Procès à Paris d’un ex-rebelle syrien : il se présente comme un « lanceur d’alerte »
Procès à Paris d’un ex-rebelle syrien : il se présente comme un « lanceur d’alerte »

Majdi Nema, ancien porte-parole du groupe rebelle salafiste Jaysh al-Islam (JAI), comparaît à Paris pour complicité de crimes de guerre, accusé d’avoir contribué au recrutement d’enfants et d’adolescents dans l’action armée entre 2013 et 2016. Mais à la barre, il adopte une posture inattendue : celle d’un homme en rupture avec son passé, affirmant avoir voulu dénoncer les dérives du groupe.

Une défense déroutante

Depuis l’ouverture du procès, Nema conteste en bloc les accusations. Il affirme n’avoir joué qu’un rôle médiatique depuis la Turquie et nie toute implication directe dans l’enrôlement de mineurs. Mais lundi, à la surprise générale, il déclare avoir collecté des preuves pour accuser JAI de crimes de guerre après sa démission en 2016 — une vidéo montrant des jeunes garçons dans une parade armée en serait l’un des éléments. Selon lui, cette tentative de plainte aurait échoué faute de volonté des autorités turques. La révélation désarçonne les parties civiles, d’autant qu’une vidéo similaire, montrant des enfants fabriquant des armes dans une usine, avait déjà été diffusée lors d’une précédente audience, sans réaction de sa part. Pressé de s’expliquer, l’accusé esquive, évoquant un contrat entre JAI et une usine civile.

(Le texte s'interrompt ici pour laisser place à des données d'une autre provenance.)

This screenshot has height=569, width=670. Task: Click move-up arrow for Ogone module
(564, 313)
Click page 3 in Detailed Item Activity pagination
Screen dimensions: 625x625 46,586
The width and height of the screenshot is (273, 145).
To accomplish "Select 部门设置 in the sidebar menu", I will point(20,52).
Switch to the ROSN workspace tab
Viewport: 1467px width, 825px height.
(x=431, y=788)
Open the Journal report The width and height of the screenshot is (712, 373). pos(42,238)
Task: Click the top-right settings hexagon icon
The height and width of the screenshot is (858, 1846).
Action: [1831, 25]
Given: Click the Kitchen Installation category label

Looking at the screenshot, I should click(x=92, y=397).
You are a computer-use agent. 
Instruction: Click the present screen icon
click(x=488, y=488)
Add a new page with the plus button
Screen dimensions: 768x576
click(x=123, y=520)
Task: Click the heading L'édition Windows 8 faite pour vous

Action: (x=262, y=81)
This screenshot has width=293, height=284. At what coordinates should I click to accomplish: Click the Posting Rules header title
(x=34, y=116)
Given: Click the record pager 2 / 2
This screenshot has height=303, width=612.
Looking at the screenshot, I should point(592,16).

Loyauté ambiguë et propos confus

Mais c’est lorsque l’avocat des parties civiles lui rappelle ses déclarations de loyauté envers JAI que la tension monte. Nema assume son soutien aux groupes rebelles, refusant la diabolisation de ceux qui, selon lui, ont lutté contre « le pire criminel de ce siècle », en référence à Bachar al-Assad. Lorsqu’on lui demande s’il considère JAI comme criminel, il élude à nouveau : « Toute cette affaire repose sur cette question-là ». Le procès, qui se poursuit devant la cour d’assises de Paris, soulève une question centrale : peut-on se revendiquer lanceur d’alerte après avoir été la voix d’un groupe accusé de crimes ? La réponse, elle, reste encore floue.